Türkiye Büyük Millet Meclisi Başkan Numan Kurtulmuş yaptığı basın açıklamasında şu ifadeleri kullandı: Şırnak’ta, “barış, kardeşlik ve terörün sona ermesi” hakkındaki konuşmamda kullandığım ve anlık söylenen bazı tarihi atıflardan dolayı Alevi yurttaşlarımızın incindiklerini müşahede ettim.
Birlik ve kardeşlik hassasiyetiyle dile getirdiğim sözlerimin kastım olmayan bir şekilde bağlamından kopartılarak yaralayıcı bir anlam alanına kaydırılmış olmasından içten bir üzüntü duyuyorum.
Meclis Başkanlığı makamı ve siyasi geçmişim, her bir yurttaşımızın inancına, düşüncesine, kimliğine eşit mesafede durmakta ve birlikte yaşama iradesini temsil etmektedir.
Cumhuriyet tarihinde, kimliğimizin esas taşıyıcısı olan yurttaşlık bağı, hukuki ve ahlaki bir kardeşlik teklifidir. Bu meyanda milletin iradesi, çok şükür ki ayrışmayı değil, bütünleşmeyi esas alıyor.

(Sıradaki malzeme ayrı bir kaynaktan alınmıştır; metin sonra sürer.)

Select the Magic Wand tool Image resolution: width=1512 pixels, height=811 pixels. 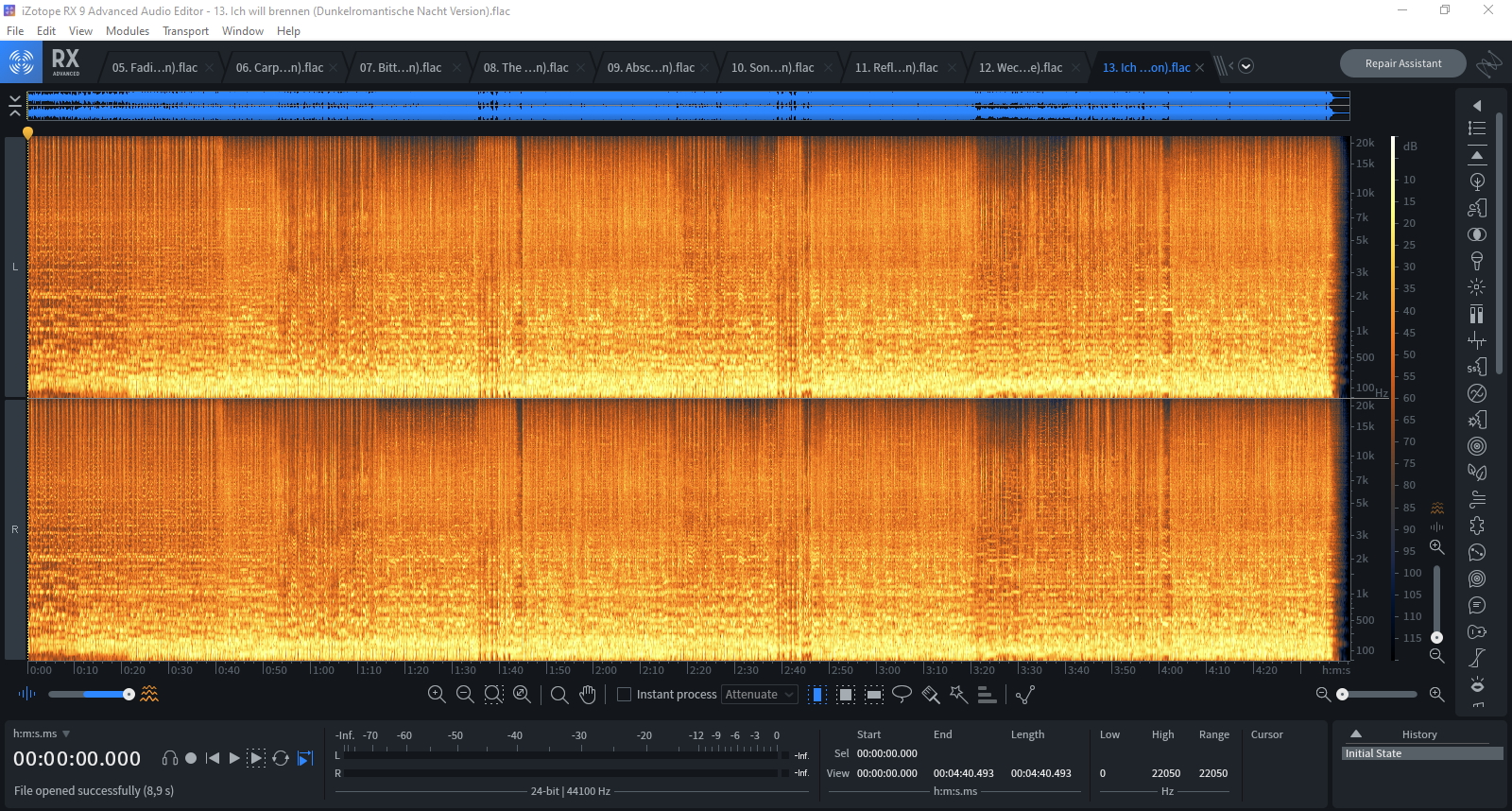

Anadolu’nun büyük tarihi yürüyüşü, zaman zaman iç çatışmalarla, kırılmalarla ve içimizi halen acıtan imtihanlarla şekillenmiştir. Nihayetinde bu toprakların sesi daima birlikten, kardeşlikten ve dayanışmadanyanadır.
Bahsi geçen konuşmamda ifade ettiğim gibi; Alevi-Sünni, Türk-Kürt kardeşliği bu topraklarda başkalarının planladığı yıkım senaryolarını her zaman boşa çıkarmıştır.
Bu kardeşlik hem tarihimizin derinliklerinden süzülen ortak hikâyemiz hem de geleceğimizin teminatıdır.
Kardeşlik duygularının sarsılmasına sebep olacak her söz ve davranış hepimizi yaralar. Bu bağlamda, bilhassa böylesine hassas dönemlerde sözün mecrasından sapması ihtimaline karşı hepimizin çok daha dikkatli ve rikkatli olması gerektiği aşikardır. Sözlerimin Alevi yurttaşlarımızın yüreğinde bir burukluk oluşturduğunu görmekten müteessir oldum.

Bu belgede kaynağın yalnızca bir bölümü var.